I was excited to see that the findings of Canadian Finance Minister Bill Morneau's Growth Commission have highlighted some of these important demographic challenges that policies need to address. But they did not go far enough in terms of recommendations that will really move the needle. Increasing household incomes is nice to say, but not an easy task to be sure. It sounds like they will just expand the government, which will not solve the problem – it is the problem.

Over 100 per cent of world gross domestic product since the Lehman Bros. bankruptcy on Sept. 15, 2008, has been fuelled by government debt and expansion of corporate and personal debt – these policies, if they continue, will make it far worse for our grandchildren. Politicians don't want to talk about it because it is hard to get elected by telling people we have lived beyond our means and that we have to start making tough choices – but that is the reality we face.

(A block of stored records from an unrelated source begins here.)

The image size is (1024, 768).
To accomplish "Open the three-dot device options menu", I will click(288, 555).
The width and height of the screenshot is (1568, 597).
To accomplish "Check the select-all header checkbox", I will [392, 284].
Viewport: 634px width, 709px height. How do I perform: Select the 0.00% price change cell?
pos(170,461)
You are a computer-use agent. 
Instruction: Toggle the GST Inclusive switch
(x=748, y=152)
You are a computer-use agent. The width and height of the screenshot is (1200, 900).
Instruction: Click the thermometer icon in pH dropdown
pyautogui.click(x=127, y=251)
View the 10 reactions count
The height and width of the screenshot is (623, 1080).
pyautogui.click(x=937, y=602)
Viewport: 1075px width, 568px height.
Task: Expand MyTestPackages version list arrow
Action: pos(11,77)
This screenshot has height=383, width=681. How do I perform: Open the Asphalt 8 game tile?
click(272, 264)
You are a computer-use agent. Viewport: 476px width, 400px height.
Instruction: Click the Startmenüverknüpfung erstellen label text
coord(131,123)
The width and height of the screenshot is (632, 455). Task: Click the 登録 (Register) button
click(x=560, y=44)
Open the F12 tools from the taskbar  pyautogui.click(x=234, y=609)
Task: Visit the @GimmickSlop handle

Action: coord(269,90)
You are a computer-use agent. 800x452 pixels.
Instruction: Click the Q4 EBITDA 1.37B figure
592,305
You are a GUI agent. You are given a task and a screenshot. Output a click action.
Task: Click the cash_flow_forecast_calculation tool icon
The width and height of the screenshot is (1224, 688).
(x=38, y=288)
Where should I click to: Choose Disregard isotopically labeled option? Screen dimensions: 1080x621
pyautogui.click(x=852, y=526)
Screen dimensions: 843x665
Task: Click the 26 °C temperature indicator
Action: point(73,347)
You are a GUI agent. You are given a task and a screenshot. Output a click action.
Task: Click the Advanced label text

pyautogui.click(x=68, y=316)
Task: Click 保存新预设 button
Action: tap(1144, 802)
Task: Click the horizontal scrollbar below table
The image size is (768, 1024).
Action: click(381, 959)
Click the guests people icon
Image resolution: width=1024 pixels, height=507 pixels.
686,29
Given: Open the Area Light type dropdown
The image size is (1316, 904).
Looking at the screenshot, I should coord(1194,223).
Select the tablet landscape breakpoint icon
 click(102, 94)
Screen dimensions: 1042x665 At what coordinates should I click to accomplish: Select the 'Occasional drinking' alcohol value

The world has a fundamental growth problem. According to estimates by the World Bank, population growth in the world will take us to around nine billion by Canada's 200th birthday. The vast majority of that growth will be in India, sub-Saharan Africa, and parts of the Middle East where the average age of the population is twenty-something. Japan, Germany, China, Canada, the United States and most of the developed world have much older populations. In Canada, the average age of the population is about 38; in Japan, it's 48, the oldest economy in the world. At that age, you just do not have the natural population growth.

The International Monetary Fund's world GDP calculation has been falling on average over the past few decades while use of debt has been accelerating, largely due to 36 years of declining interest rates, to offset the natural slowing in birth rates and productivity.

All these macro trends tell me that interest rates are likely to stay low for decades to come because we cannot afford for them to go up. The yield to maturity of the entire world of fixed-income is under 2 per cent and after inflation and tax you are worse off each year. There is no real return in the safety of fixed-income.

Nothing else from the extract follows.